My husband and I are into the second month of trying to have a baby. There are so many different things that go through your mind when realizing that your life is going to take a turn. These thoughts will eventually become action, our actions will be taking our lives down a new path and in truth, the unknown is a little scary.
We have decided that I will be an at home momma since the cost for childcare will be equal to the amount I take home working 40 hours a week, and who better to look after our baby than me?
Besides the normal scares, there are only a couple concerns that I have so far.
Money, which I am told will be made to work when we have kids, is my first worry. I know we will be able to rearrange our lives for the baby(ies) but I don't want my husband working so much that he feels he has no time to spend with the kid. I would LOVE to be able to take some of that responsibility off his shoulder while still being at home for the baby.
Also, I want to be happy at home. I want to feel like besides care taking, that I have a purpose and ,as selfish as it sounds, a life of my own as well...

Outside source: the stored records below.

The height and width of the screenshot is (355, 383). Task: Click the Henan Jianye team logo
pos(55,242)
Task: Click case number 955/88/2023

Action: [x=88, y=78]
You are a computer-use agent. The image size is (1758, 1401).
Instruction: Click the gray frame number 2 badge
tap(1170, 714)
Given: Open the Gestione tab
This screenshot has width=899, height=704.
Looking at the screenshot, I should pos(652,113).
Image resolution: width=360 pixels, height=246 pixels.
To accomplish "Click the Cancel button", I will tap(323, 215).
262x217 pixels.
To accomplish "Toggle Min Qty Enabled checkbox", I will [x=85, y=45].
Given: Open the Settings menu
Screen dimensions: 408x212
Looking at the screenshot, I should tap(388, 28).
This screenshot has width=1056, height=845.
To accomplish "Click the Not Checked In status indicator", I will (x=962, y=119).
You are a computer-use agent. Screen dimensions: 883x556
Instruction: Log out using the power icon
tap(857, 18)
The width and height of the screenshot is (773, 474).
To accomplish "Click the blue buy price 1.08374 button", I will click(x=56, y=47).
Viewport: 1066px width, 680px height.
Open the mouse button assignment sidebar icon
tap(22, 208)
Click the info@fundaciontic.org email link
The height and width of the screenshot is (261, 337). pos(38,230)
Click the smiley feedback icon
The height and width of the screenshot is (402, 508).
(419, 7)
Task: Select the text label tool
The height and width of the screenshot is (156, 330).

How do you find this balance? I recently took a book out from the library (Will Work from Home)and although I have no direct path chosen, it has given me a lot to think about. I am only about half way through the book but its really opening my mind to different possibilities...
Amongst other things I have learned that there are options and possibilities, not to be afraid or to down play my assets. I will forge forward and continue with an open mind.